En este hermoso poemario se despliega un amplio panorama de los meses del año, regados a lo largo del libro como estrellas que titilan en el universo poético que, con especial devoción, teje su autora. Cada mes es una estación del alma, un espejo del tiempo interior.

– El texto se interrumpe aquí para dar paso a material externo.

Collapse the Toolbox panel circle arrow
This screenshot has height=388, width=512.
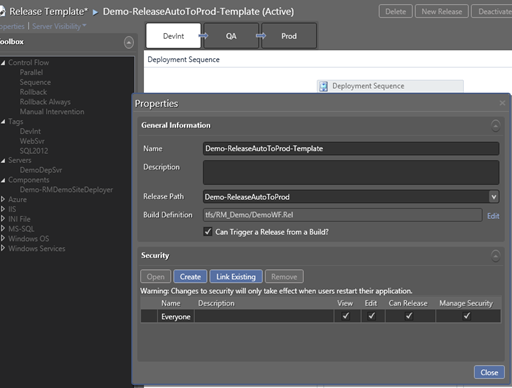click(x=129, y=42)
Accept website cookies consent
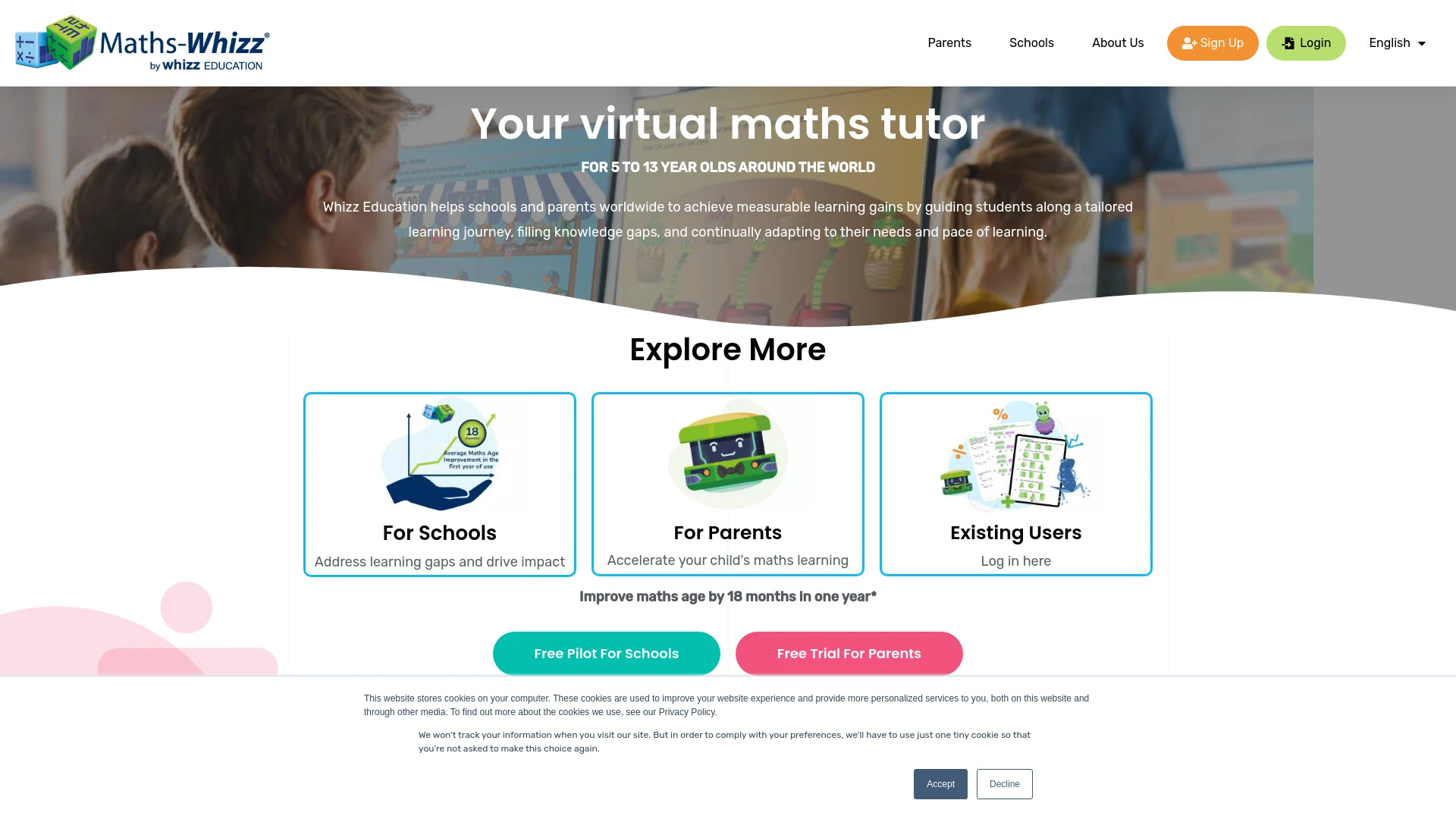 (940, 783)
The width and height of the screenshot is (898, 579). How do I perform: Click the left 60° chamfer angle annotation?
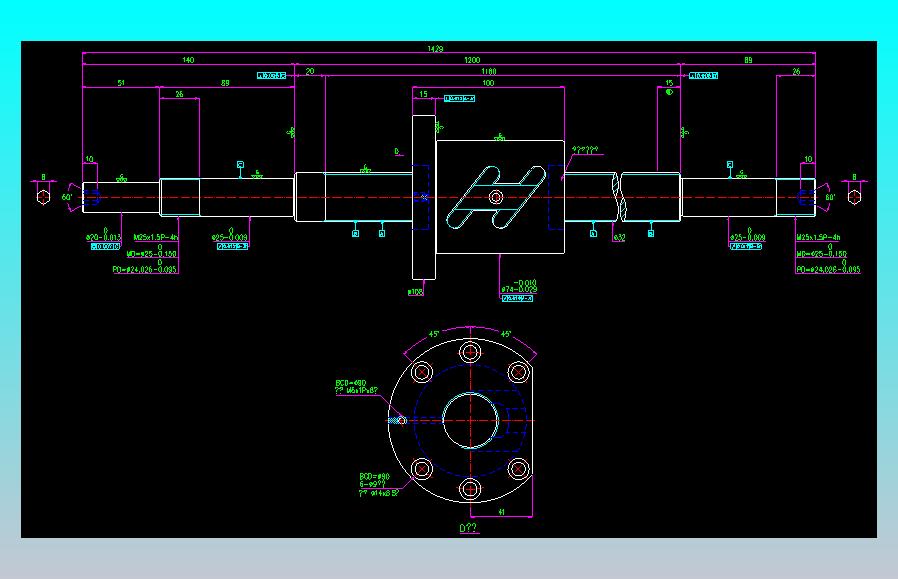coord(67,197)
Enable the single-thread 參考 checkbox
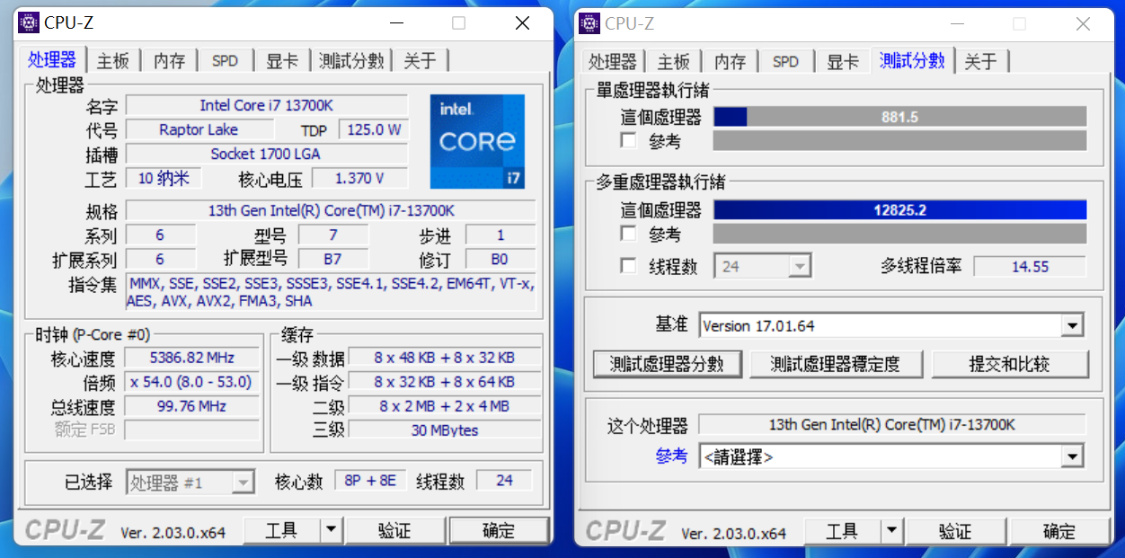Viewport: 1125px width, 558px height. (x=628, y=141)
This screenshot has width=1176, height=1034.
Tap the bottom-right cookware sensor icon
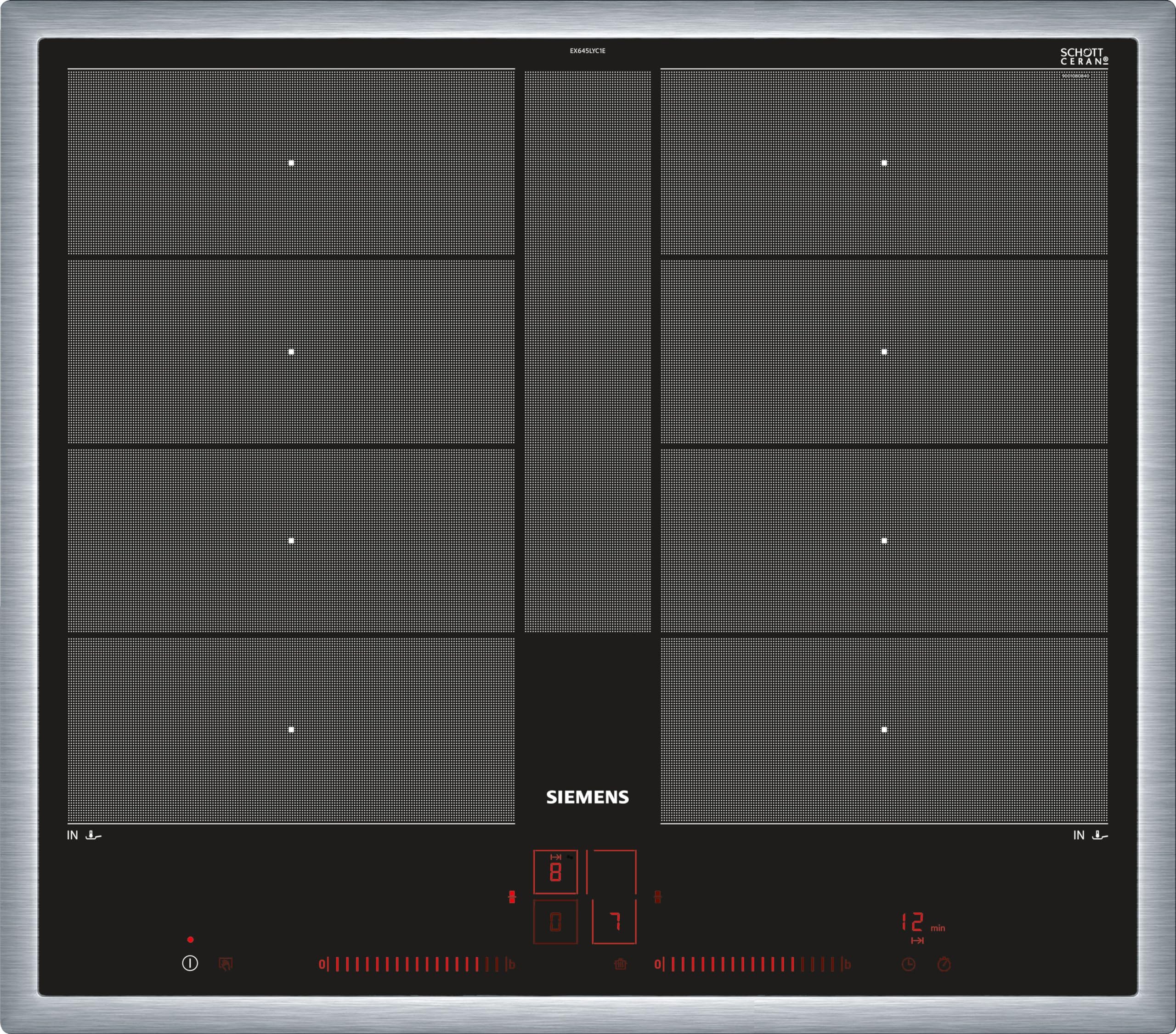tap(1099, 835)
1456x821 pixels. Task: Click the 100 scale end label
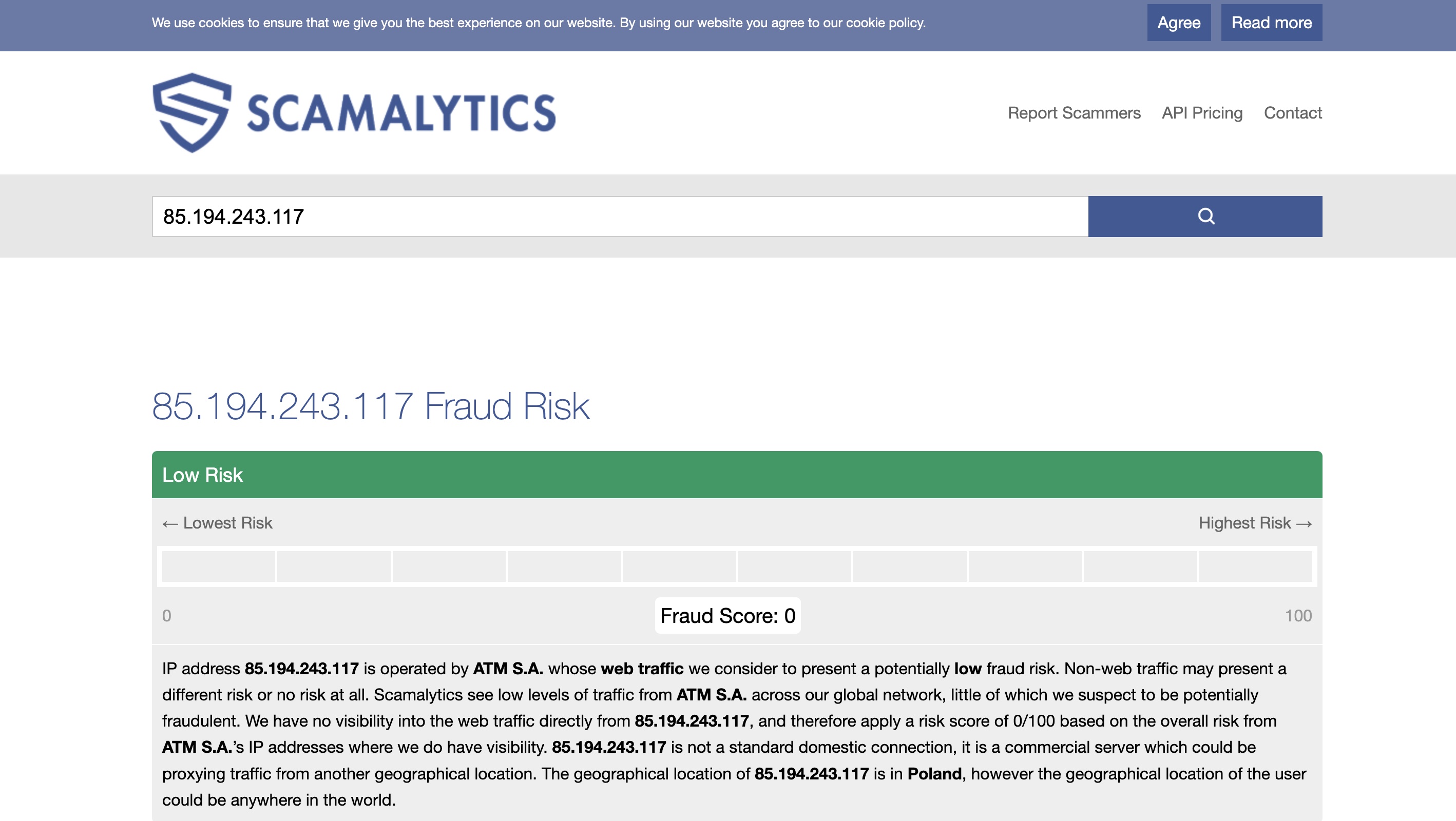tap(1298, 615)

Al recorrer sus páginas, asistimos a la concepción íntima de cada mes, definido por su carácter y su pulso emocional. Desde el primer poema, Enero inaugura el tránsito del año cuando la voz poética declara: “Recibo enero y su resaca, los primeros azotes de la luz. El cielo abre su página blanca. Este mes que extiende sus brazos”. Así comienza la escritura, en soledad, como quien abre el calendario y escucha el crujido del tiempo.
Luego, Febrero aparece con su fulgor vegetal: “También en febrero florece el cañaguate. Por él levanto la cabeza, hago una venía. Parece un pura sangre, un pecho -amarillo real”. Marzo continúa el flujo natural del año cuando “Marzo llega en los brazos de febrero como una ofrenda. Por su boca sale el viento como palabra desbordada”, y el lenguaje se vuelve corriente de aire y presagio.
Abril no se anuncia por relojes exactos, sino por señales sensoriales: “No es el abril de lluvias puntuales. Se que es abril por la bullanga de las aves, los mangos caídos agrios de tanta sed”. Mayo se eleva y se escribe en el cielo: “Mayo se inscribe en el cielo. La lluvia en la gala de mayo… Veremos tardes enmudecidas de luz”, como si el mes vistiera de ceremonia al paisaje.
Junio altera el ritmo: “Junio atrasa su reloj….En junio la vida comienza más temprano. Las noches se tensan”. Julio, en cambio, abre el lenguaje como un gesto necesario: “El mes de julio abre su abanico de palabras….Quiero hacer de este mes una herramienta que me destrabe”. Agosto irrumpe con fuerza y desorden: “Agosto anticipa las hojas, con frenesí. Agosto es un río. Agosto rompe filas, rompe esquemas, nos mira de reojo. En la niebla de agosto que se regodea, el poema es una lámpara”.
Septiembre llega cargado de memoria y anuncio: “Septiembre está aquí, a la vuelta de la esquina. Atrás quedará el verano. Vendrá la lluvia….En algún septiembre soñaba mi padre”. Octubre se asoma con un tono crepuscular: “Ojalá no llegara. Octubre anticipa la muerte de un año y me suma otro. Mejor que me devuelva la lluvia, los años maravillosos”. Noviembre insiste en el recuerdo: “Así comienza noviembre. Una lluvia que insiste como mantra en el redil de la memoria….Te celebró, noviembre, con un bolero en los labios. Un Día de los Muertos que me recuerda la vida”.
Finalmente, Diciembre cierra el ciclo con una conciencia de fugacidad: “Que rápido vino diciembre. No he podido procesarlo. Perdí el tiempo… El último mes será un recuerdo más de nuestra corta existencia”. El año se pliega sobre sí mismo y se vuelve memoria.
Este diálogo permanente con el tiempo confirma que, por más luz que seamos, esta sigue siendo endeble: frágil, intermitente, humana. Bienvenido sea este maravilloso poemario donde, como bien lo afirma su autora, “la poesía es una caja de música que muy pocos pueden escuchar”.
Felicitaciones a la poeta Monique Facuseh por su nuevo parto literario. Éxitos.